Nathan Thompson/Journal-Capital

Receiving an annual health check-up can be a challenge for most humans, but imagine completing a check-up on a bison weighing almost 1,800 pounds.

That’s exactly what the ranch hands did earlier last month at the Joseph H. Williams Tallgrass Prairie Preserve, just north of Pawhuska. Consisting of almost 40,000 acres, it is the largest protected remnant of tallgrass prairie left in the world and is managed by the nonprofit Nature Conservancy.

According to Bob Hamilton, director of the Tallgrass Prairie Preserve, the 24th annual bison round-up concluded in November and the entire bison herd received a clean bill of health.

A total count of 2,393 bison, 585 of which were calves, were gathered to perform various scientific studies and receive vaccinations to ensure the health of the herd, Hamilton said.

The roundup, which takes about a week, is the only time the bison are gathered and confined on the prairie.

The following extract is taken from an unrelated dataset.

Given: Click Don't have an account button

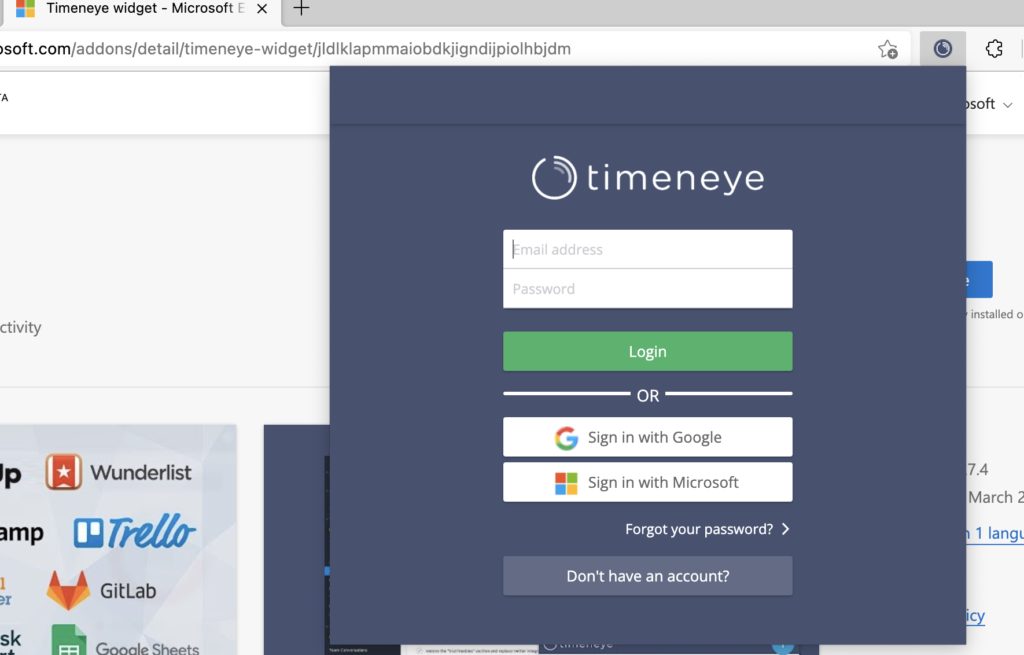Looking at the screenshot, I should (647, 576).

During the roundup, all heifer calves were vaccinated against brucellosis and all keeper animals were vaccinated for several bovine diseases and treated for parasites, Hamilton said.

The herd receives no supplemental feeding, but, because the animals are in a restricted range, salt with trace minerals is provided. Water is available in creeks and ponds.

But the bison herd received some help this year from Mother Nature, after unusual summer rains drenched Osage County, bringing healthy growth to the bluestem landscape of the prairie. The largest bison that came across the scales at this year’s roundup was a 1,785-pound bull born in 2011.

“We suspect the seven inches of rain we got in August gave the prairie a late summer boost that improved forage quality and resulted in the increased body conditions for the herd,” Hamilton said.

The goal of the Nature Conservancy is to sustain the ecology of the land and the balance of animal life within the acreage of the Tallgrass Prairie Preserve. In order to do that, Hamilton said 548 bison were sold this year to keep the size of the herd within appropriate levels for the land.

According to the Nature Conservancy’s website, bull bison are sold at 6-7 years of age, since after this they tend to become more aggressive and dangerous. Cows are sold at 10-12 years of age. They are still productive through their early 20s but their sale value is higher as teenagers. Also, the older cows are less physically fit for withstanding the rigors of roundup.

Despite droughts, chilling winters, and anything else Mother Nature sends their way, this resilient herd reached its target size in 2008 of 2,700 for the summer and 2,100 for the winter. The Tallgrass Prairie Preserve bison herd started with 300 in the fall of 1993, donated by Bartlesville rancher Kenneth Adams.

The preserve is open daily from dawn to dusk and provides hiking trails and 10-mile bison loop. Visit nature.org/tallgrass to plan a trip to see the herd of bison.